Notes on using Go to write gitbackup

gitbackup is a tool to backup your git repositories from GitHub and GitLab. I wrote the initial version as a project for a go article which is in review for publication in a Linux magazine. It supports GitHub enterprise installations and custom GitLab installations in addition to repositories on github.com and gitlab.com. It's written in Golang, and built upon go-github and go-gitlab and other third party golang packages.

Since the initial version, the project's code has seen number of changes which has been a learning experience for me since I am still fairly new to Go. In the rest of this post, I describe these and some personal notes about the experience.

Using afero for filesystem operations

gitbackup needs to do some basic filesystem operations - create directories and check for existence of directories. In the initial version, I was using the os package directly which meant any test invoking the code which performed these operations were actually performing those on the underlying filesystem.

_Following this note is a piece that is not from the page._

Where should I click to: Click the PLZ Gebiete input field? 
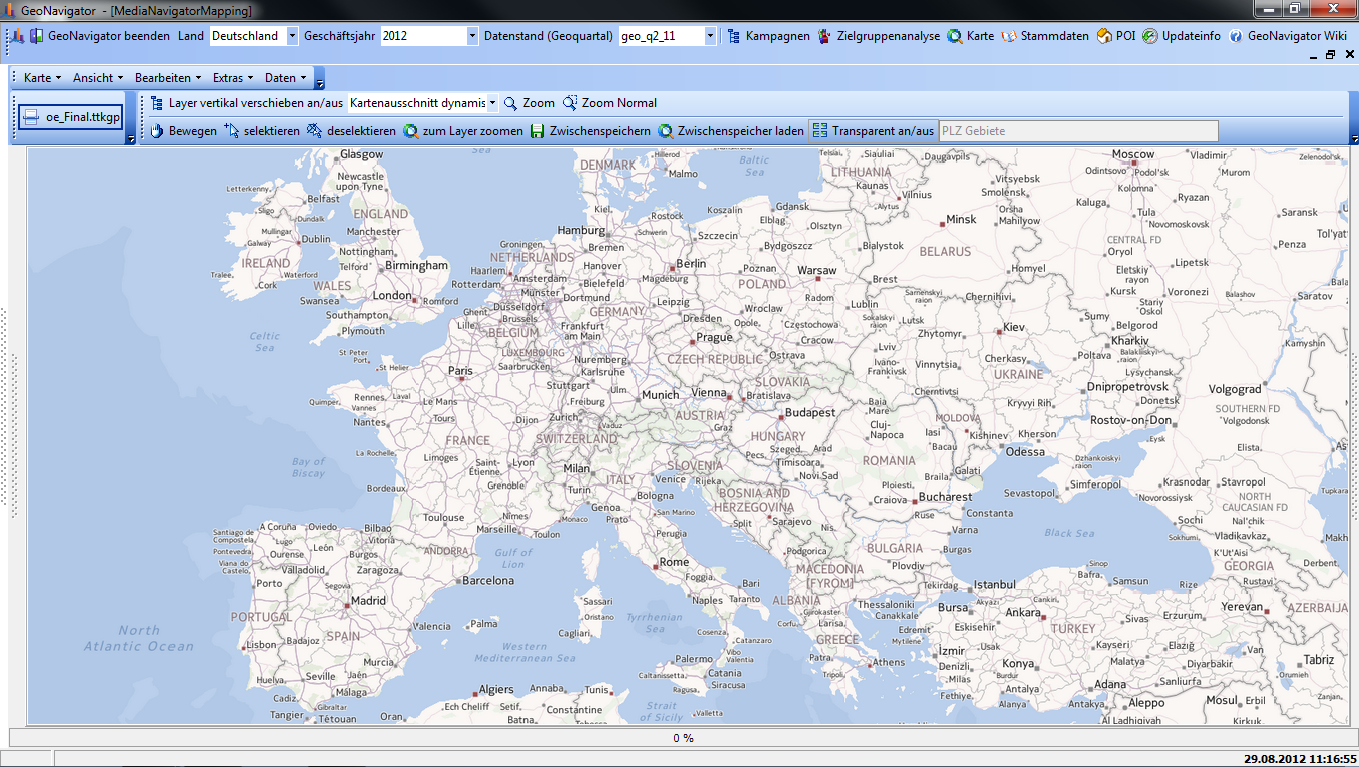click(1078, 131)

I could of course perform cleanup after these tests so that my filesystem would not remain polluted. However, then I decided to check what afero had to offer. It had exactly what I needed - a memory backed filesystem (NewMemMapFs).This section in the project homepage was all I needed to switch to using afero instead of os package drirectly. And hence I didn't need to worry about cleaning up my filesystem after a test run or worry about starting from a known clean state!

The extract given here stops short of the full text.